2) You go to the WHERE clause. All rows (if any!) that test TRUE are
marked as a subset. If there is no WHERE clause, then the entire table
is marked. The name of this set/pseudo-table is OLD in Standard
SQL.
3) You go to the SET clause and construct a set/pseudo-table called
NEW. The rows in this table are build by copying values from the
columns are not mentioned from the original row to the NEW row. The
columns are assigned all at once. That is, the unit of work is a row,
not one column at a time.
4) The OLD subset is deleted and the NEW set is inserted. Those are
the proprietary terms used in SQL Server, too. This is why
UPDATE Foobar
SET a = b, b = a;
Swaps the values in the columns a and b. The engine checks constraints
and does a ROLLBACK if there are violations.

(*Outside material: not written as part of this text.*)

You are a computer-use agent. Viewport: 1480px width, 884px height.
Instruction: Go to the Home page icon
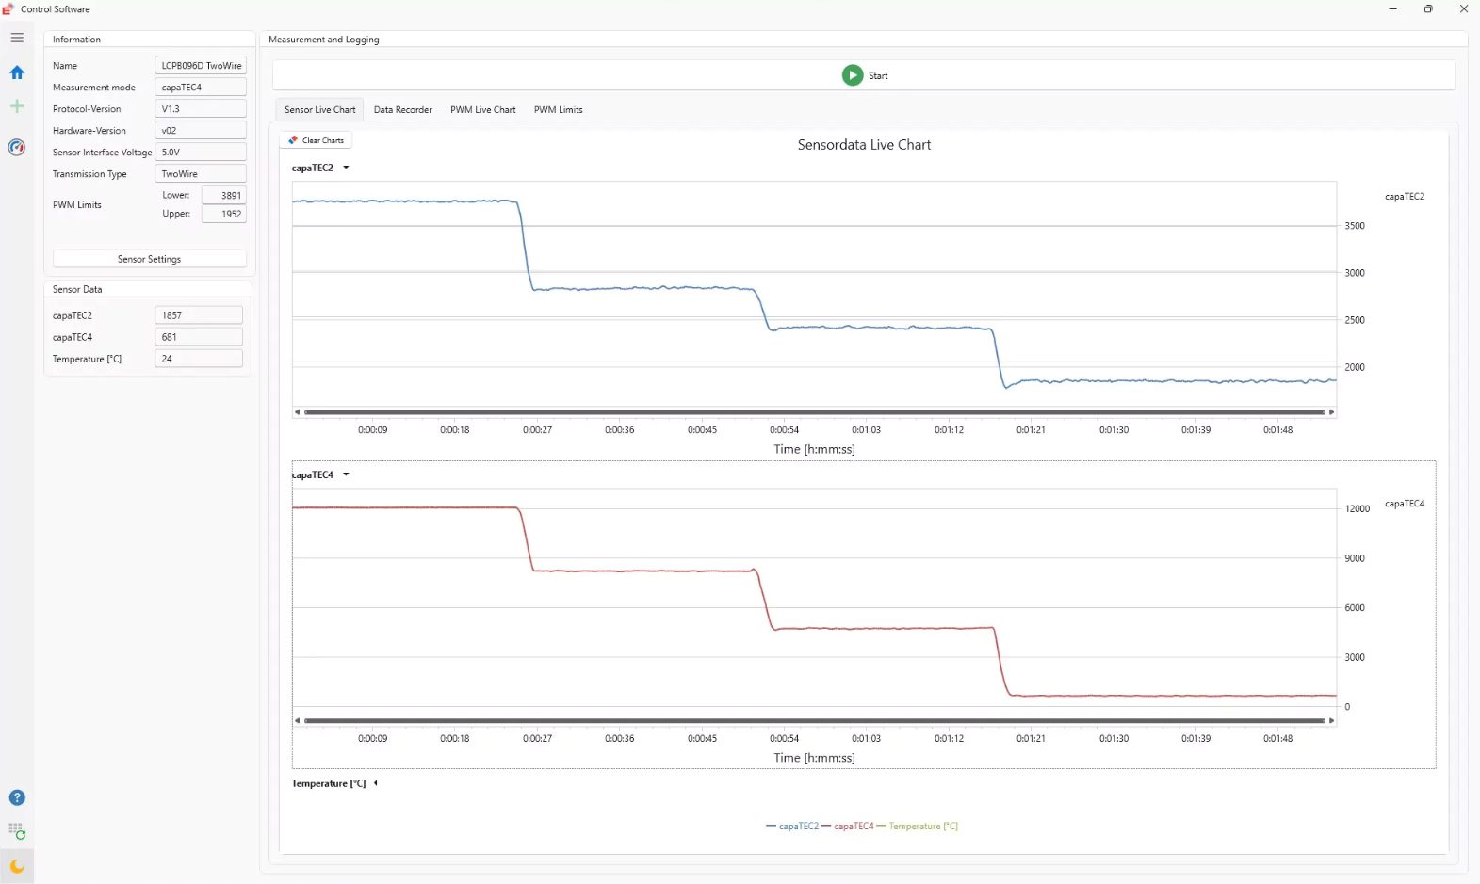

In full SQL-92, you can use row constructors to say things like:
UPDATE Foobar
SET (a, b)
= (SELECT x, y
FROM Floob AS F1
WHERE F1.keycol= Foobar.keycol);
The proprietary, non-standard UPDATE.. FROM.. syntax is a total
disaster in the ANSI model and in implementation, but that is another
rant.
Trying to UPDATE the temporary result of a JOIN syntax would be
useless - that temporary result disappears at the end of the statement
and never touches the base tables.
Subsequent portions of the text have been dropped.